If you are referring to the exercises where you have to tick the correct answer, be careful because wrong ones are really wrong:
considering what you list, I can tell you that 1) is right 2) is wrong (no 'the' needed) and 3) is wrong (behind is not the right preposition)
Yes, rouges is plural in French, but English do not use plural for adjectives so red is the correct choice, not reds.
that computer voice! this is complete impossible to distinquish "aux" from "ou".
"c'était difficile mais j'ai survécu". it's not an exact translation but it has a similar sence.
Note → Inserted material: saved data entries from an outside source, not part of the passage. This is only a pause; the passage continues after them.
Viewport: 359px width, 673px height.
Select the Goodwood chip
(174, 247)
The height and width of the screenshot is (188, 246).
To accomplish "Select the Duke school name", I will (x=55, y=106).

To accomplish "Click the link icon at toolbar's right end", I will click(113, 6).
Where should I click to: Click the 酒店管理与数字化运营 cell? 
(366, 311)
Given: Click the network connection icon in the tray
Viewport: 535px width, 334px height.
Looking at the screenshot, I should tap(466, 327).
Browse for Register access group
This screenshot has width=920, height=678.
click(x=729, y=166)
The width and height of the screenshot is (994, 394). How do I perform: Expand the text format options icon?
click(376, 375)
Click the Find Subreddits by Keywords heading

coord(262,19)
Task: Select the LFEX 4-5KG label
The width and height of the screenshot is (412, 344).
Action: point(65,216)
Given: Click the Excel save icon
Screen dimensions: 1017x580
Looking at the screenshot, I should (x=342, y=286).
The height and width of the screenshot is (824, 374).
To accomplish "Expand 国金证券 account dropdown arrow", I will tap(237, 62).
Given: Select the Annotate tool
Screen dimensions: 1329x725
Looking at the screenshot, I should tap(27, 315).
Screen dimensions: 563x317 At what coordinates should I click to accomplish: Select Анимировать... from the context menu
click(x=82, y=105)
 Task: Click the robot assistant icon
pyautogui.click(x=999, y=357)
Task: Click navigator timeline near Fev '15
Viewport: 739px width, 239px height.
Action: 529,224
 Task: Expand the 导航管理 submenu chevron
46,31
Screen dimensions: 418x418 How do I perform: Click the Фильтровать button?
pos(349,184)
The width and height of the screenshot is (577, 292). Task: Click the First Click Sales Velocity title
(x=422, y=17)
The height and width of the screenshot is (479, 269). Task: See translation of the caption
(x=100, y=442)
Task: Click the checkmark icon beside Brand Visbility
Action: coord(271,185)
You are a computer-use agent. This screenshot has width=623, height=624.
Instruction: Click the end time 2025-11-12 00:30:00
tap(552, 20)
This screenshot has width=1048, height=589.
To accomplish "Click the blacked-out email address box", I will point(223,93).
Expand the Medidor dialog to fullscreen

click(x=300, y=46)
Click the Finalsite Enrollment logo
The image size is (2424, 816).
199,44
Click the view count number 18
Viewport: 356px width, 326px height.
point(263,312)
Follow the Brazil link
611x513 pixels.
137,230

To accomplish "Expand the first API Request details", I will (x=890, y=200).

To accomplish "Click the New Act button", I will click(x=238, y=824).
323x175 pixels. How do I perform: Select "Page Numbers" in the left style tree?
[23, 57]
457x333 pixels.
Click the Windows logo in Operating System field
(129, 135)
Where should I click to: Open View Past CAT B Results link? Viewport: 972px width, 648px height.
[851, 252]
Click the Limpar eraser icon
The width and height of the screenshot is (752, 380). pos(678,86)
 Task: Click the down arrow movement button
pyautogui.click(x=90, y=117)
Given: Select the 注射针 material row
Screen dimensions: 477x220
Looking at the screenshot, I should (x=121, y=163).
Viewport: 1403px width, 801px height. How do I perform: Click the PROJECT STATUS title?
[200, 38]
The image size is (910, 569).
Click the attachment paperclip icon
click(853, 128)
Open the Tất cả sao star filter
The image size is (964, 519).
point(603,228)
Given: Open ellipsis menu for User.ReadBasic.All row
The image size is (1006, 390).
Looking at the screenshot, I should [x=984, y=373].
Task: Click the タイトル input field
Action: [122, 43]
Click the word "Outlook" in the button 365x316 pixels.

God,how I hate the perfectionism of duolingo,I forget to put one "s" at the end of a word and suddenly I can't never ever learn french because of one missing "s".
So why "flowers" doesn't work in this exercise? I know there is another french word for flowers "fleurs"
"flowers" is the generic, "roses" is a specific kind of flowers.
You cannot substitute a specific for a generic, nor vice versa.
So is the general construction here like "Je prefere _ de ____"? (I don't have accents on my keyboard sorry : /)
Why de? The example given is "je préfère les roses rouges aux blanches".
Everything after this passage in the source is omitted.